9-2 Revise section 10.4.7-1 to provide additional information on how GNS plans to implement the control of commercial-grade items and services.
GNS-QAPD Chapter 7.7 states, in part, that when commercial-grade items and services need to be procured, the control of such purchased items and services shall be performed as described in the QAM II. Added the be to the sentence for editorial and verbiage consideration. Provide a brief description on how GNS plans to implement the control of commercial-grade items and services.
This information is needed to demonstrate compliance with 10 CFR 71.115.
9-3 Revise section 10.4.12-1 to provide additional information on the GNS process for using subcontractors for calibration services.
GNS-QAPD Chapter 12.3 states, in part, that calibration may be subcontracted to approved suppliers on the Approved Suppliers List. Does GNS plan to use accredited laboratories in lieu of performing a vendor evaluation (survey) to satisfy calibration testing requirements? The NRC staff provided a few restrictions when using laboratory accreditation by Accreditation Bodies that are signatories to the International Laboratory Accreditation Cooperation (ILAC) Mutual Recognition Arrangement (MRA) in lieu of performing commercial-grade surveys as part of the commercial-grade dedication process for procurement of calibration and testing services.
This information is needed to demonstrate compliance with 10 CFR 71.115 and 10 CFR 71.125.
9-4 Revise section 10.4.17-1 to provide additional information to describe how GNS comply with the record retention requirements.

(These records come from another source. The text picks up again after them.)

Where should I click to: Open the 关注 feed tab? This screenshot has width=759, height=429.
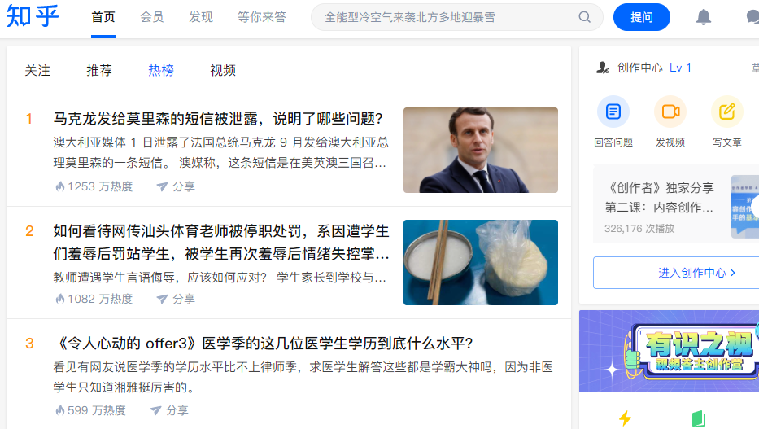tap(37, 71)
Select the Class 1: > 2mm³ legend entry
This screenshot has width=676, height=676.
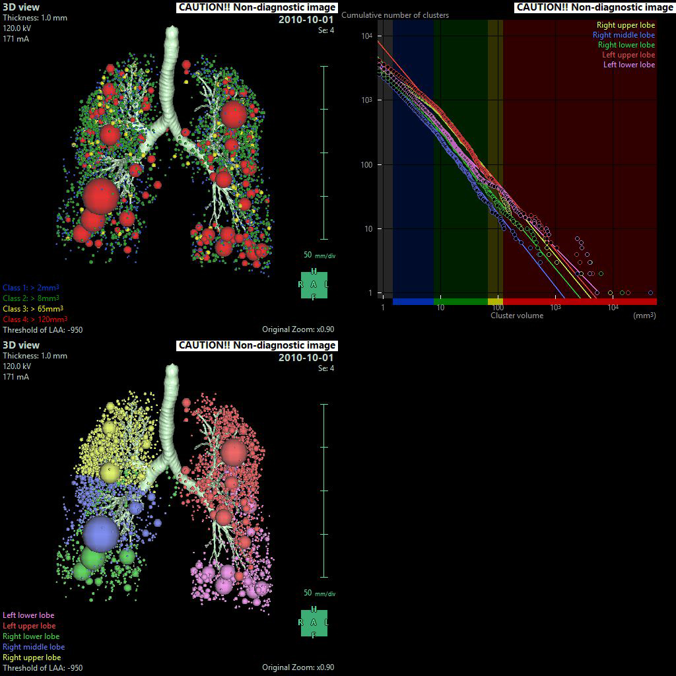[30, 288]
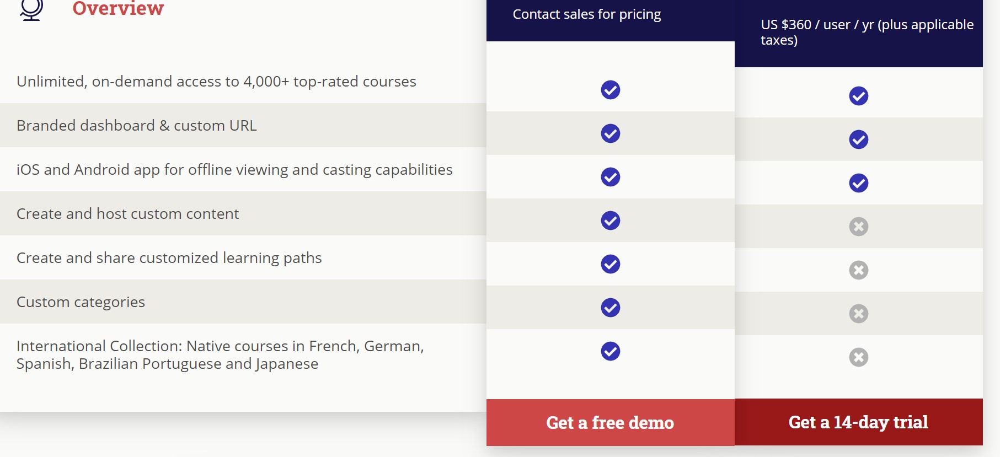Click first-column checkmark for International Collection row
Viewport: 1000px width, 457px height.
click(x=610, y=351)
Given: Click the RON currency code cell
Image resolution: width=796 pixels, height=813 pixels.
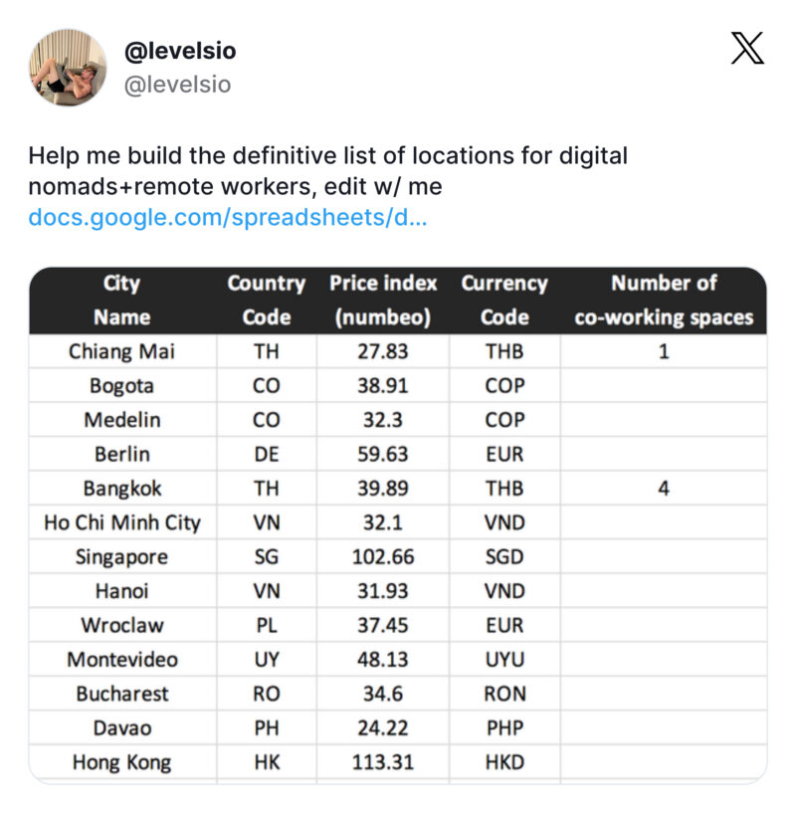Looking at the screenshot, I should [503, 695].
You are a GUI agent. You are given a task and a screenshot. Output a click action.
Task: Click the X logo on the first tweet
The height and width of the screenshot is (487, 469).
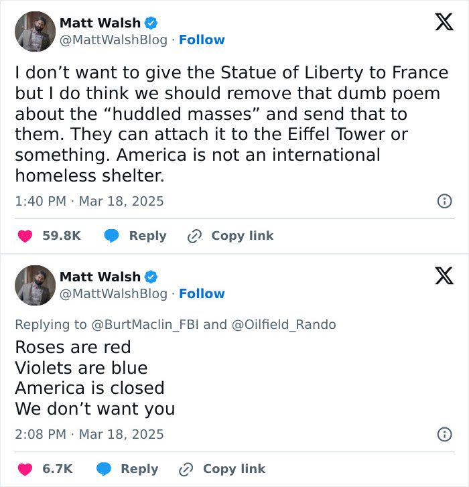pos(440,23)
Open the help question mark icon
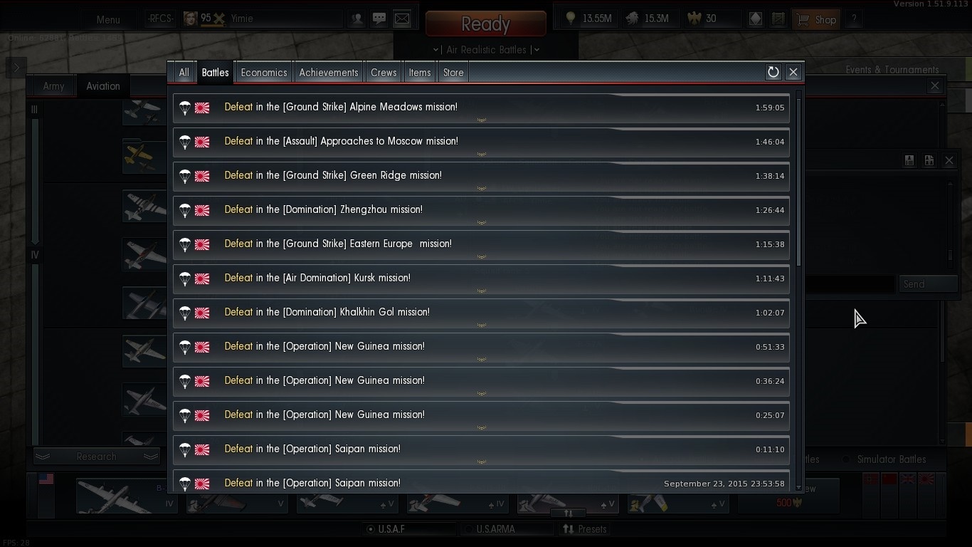The image size is (972, 547). 854,19
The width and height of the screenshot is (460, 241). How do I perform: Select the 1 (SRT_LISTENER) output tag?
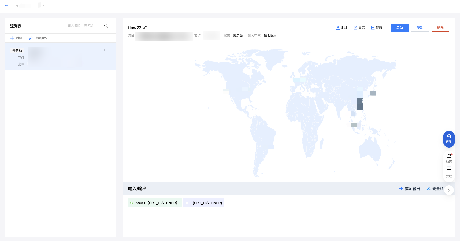click(x=204, y=203)
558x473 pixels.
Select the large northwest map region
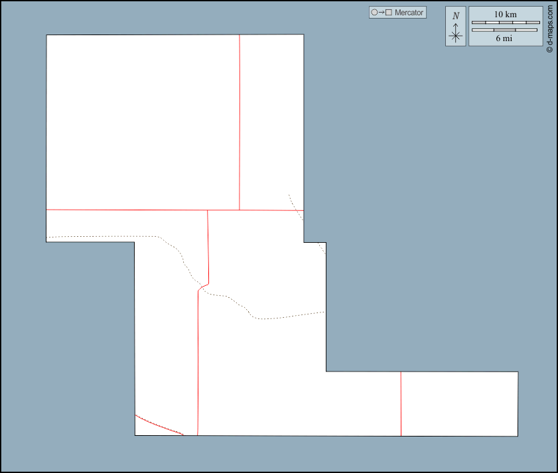(143, 121)
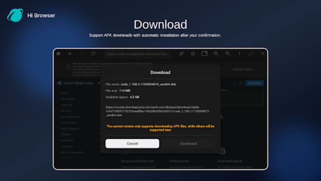This screenshot has width=321, height=181.
Task: Reload the current page
Action: pyautogui.click(x=93, y=53)
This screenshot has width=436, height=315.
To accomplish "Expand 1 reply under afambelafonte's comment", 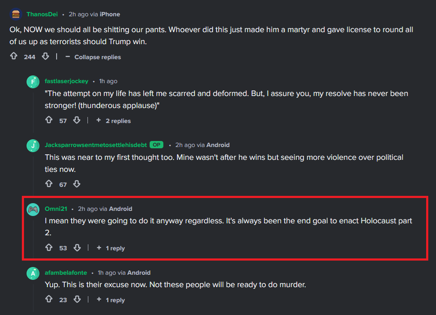I will pyautogui.click(x=111, y=300).
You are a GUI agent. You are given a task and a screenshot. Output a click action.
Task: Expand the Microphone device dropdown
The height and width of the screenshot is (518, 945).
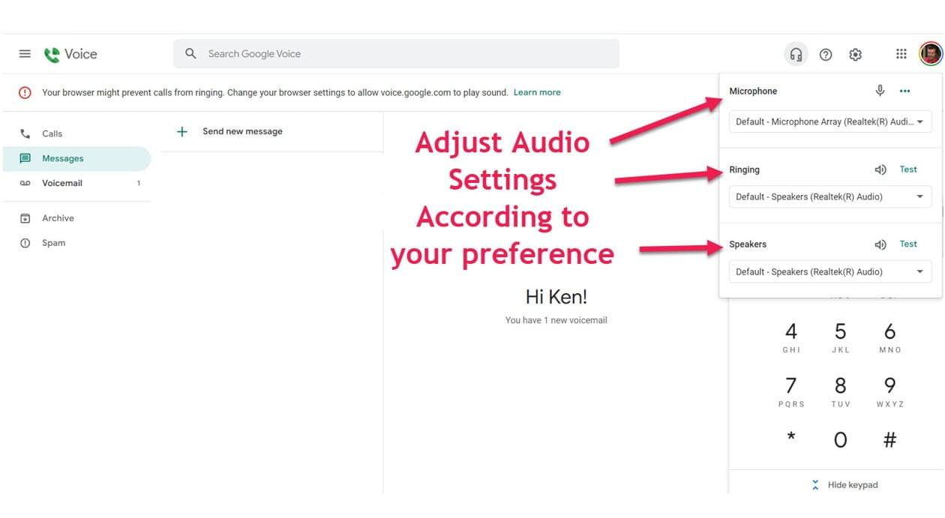point(830,121)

GNS-QAPD Chapter 17.5 states, in part, that all records shall be maintained for their retention periods according to the QAM II. Provide a brief description of the record retention requirements (i.e., duration, location, fire protection, and assigned responsibilities) as provided in your QAM II.
This information is needed to demonstrate compliance with 10 CFR 71.135.
9-5 Revise section 10.4.17-2 to provide additional information on how GNS minimize the risk of loss, damage, or destruction to quality records or how GNS provide provisions for electronic storage.
This information is needed to demonstrate compliance with 10 CFR 71.135.
9-6 Revise section 10.4.18-1 to provide additional information to describe measures to analyze and trend audit deficiency data as well as ensure that the resulting reports, indicating quality trends and the effectiveness of the quality assurance program, are given to management for review, assessment, corrective action, and follow up.
GNS-QAPD Chapter 18.6 states, in part, that the individual responsible for the organization or activity audited shall investigate audit findings, establish corrective actions, including measures to prevent recurrence, and notify the Lead Auditor of Corrective Action taken or planned. The Lead Auditor shall evaluate the proposed measures in respect of effectiveness, suitability, and implementation of corrective action.
Please clarify what is meant by effectiveness, suitability, and implementation to equate to measures for analyzing and trending audit results and management reviews of audit findings.
This information is needed to demonstrate compliance with 10 CFR 71.137.